## INSTRUCTIONS TO FOLLOW
Give each line of the rows below as one string in a JSON list, skipping blank lines.

Text and item location entries:
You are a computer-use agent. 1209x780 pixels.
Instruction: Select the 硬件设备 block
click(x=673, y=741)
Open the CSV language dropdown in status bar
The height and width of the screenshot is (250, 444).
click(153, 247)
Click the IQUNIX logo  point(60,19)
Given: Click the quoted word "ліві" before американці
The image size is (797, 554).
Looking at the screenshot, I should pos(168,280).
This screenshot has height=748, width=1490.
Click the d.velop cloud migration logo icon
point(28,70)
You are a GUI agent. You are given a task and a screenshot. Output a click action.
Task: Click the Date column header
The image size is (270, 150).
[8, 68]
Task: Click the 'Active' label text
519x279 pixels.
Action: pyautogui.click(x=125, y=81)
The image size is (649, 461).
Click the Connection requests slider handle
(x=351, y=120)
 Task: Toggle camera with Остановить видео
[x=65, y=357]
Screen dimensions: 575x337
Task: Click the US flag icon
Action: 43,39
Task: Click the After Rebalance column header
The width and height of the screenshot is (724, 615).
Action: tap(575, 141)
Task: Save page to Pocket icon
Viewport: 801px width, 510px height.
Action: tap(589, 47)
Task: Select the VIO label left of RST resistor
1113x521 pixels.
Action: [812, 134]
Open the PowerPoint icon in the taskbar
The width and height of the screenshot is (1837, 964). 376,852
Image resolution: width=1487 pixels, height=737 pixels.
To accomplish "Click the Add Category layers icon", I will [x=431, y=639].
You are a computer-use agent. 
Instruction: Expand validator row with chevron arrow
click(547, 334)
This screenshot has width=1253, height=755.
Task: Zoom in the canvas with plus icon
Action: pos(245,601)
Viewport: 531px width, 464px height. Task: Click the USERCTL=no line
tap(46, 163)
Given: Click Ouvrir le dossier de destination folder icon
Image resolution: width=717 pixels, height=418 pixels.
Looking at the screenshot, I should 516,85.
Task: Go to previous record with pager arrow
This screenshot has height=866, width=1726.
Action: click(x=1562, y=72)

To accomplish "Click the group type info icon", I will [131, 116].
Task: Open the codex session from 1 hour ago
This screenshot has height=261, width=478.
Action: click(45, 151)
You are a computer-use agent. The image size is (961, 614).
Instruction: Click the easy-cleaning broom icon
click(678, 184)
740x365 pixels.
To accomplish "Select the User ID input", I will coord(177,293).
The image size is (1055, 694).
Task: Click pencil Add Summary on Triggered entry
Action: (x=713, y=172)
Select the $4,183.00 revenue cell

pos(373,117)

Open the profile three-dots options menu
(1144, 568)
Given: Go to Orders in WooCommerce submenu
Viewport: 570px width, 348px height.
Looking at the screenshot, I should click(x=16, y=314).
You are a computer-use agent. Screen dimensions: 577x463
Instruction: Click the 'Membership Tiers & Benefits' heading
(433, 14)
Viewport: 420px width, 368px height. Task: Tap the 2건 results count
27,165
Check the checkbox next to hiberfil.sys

## WORKED ANSWER
[
  "You are a computer-use agent. 1209x780 pixels.",
  "Instruction: Select the 硬件设备 block",
  "click(x=673, y=741)",
  "Open the CSV language dropdown in status bar",
  "The height and width of the screenshot is (250, 444).",
  "click(153, 247)",
  "Click the IQUNIX logo  point(60,19)",
  "Given: Click the quoted word \"ліві\" before американці",
  "The image size is (797, 554).",
  "Looking at the screenshot, I should pos(168,280).",
  "This screenshot has height=748, width=1490.",
  "Click the d.velop cloud migration logo icon",
  "point(28,70)",
  "You are a GUI agent. You are given a task and a screenshot. Output a click action.",
  "Task: Click the Date column header",
  "The image size is (270, 150).",
  "[8, 68]",
  "Task: Click the 'Active' label text",
  "519x279 pixels.",
  "Action: pyautogui.click(x=125, y=81)",
  "The image size is (649, 461).",
  "Click the Connection requests slider handle",
  "(x=351, y=120)",
  " Task: Toggle camera with Остановить видео",
  "[x=65, y=357]",
  "Screen dimensions: 575x337",
  "Task: Click the US flag icon",
  "Action: 43,39",
  "Task: Click the After Rebalance column header",
  "The width and height of the screenshot is (724, 615).",
  "Action: tap(575, 141)",
  "Task: Save page to Pocket icon",
  "Viewport: 801px width, 510px height.",
  "Action: tap(589, 47)",
  "Task: Select the VIO label left of RST resistor",
  "1113x521 pixels.",
  "Action: [812, 134]",
  "Open the PowerPoint icon in the taskbar",
  "The width and height of the screenshot is (1837, 964). 376,852",
  "Image resolution: width=1487 pixels, height=737 pixels.",
  "To accomplish \"Click the Add Category layers icon\", I will [x=431, y=639].",
  "You are a computer-use agent. ",
  "Instruction: Expand validator row with chevron arrow",
  "click(547, 334)",
  "This screenshot has width=1253, height=755.",
  "Task: Zoom in the canvas with plus icon",
  "Action: pos(245,601)",
  "Viewport: 531px width, 464px height. Task: Click the USERCTL=no line",
  "tap(46, 163)",
  "Given: Click Ouvrir le dossier de destination folder icon",
  "Image resolution: width=717 pixels, height=418 pixels.",
  "Looking at the screenshot, I should 516,85.",
  "Task: Go to previous record with pager arrow",
  "This screenshot has height=866, width=1726.",
  "Action: click(x=1562, y=72)",
  "To accomplish \"Click the group type info icon\", I will [131, 116].",
  "Task: Open the codex session from 1 hour ago",
  "This screenshot has height=261, width=478.",
  "Action: click(45, 151)",
  "You are a computer-use agent. The image size is (961, 614).",
  "Instruction: Click the easy-cleaning broom icon",
  "click(678, 184)",
  "740x365 pixels.",
  "To accomplish \"Select the User ID input\", I will coord(177,293).",
  "The image size is (1055, 694).",
  "Task: Click pencil Add Summary on Triggered entry",
  "Action: (x=713, y=172)",
  "Select the $4,183.00 revenue cell",
  "pos(373,117)",
  "Open the profile three-dots options menu",
  "(1144, 568)",
  "Given: Go to Orders in WooCommerce submenu",
  "Viewport: 570px width, 348px height.",
  "Looking at the screenshot, I should click(x=16, y=314).",
  "You are a computer-use agent. Screen dimensions: 577x463",
  "Instruction: Click the 'Membership Tiers & Benefits' heading",
  "(433, 14)",
  "Viewport: 420px width, 368px height. Task: Tap the 2건 results count",
  "27,165",
  "Check the checkbox next to hiberfil.sys"
]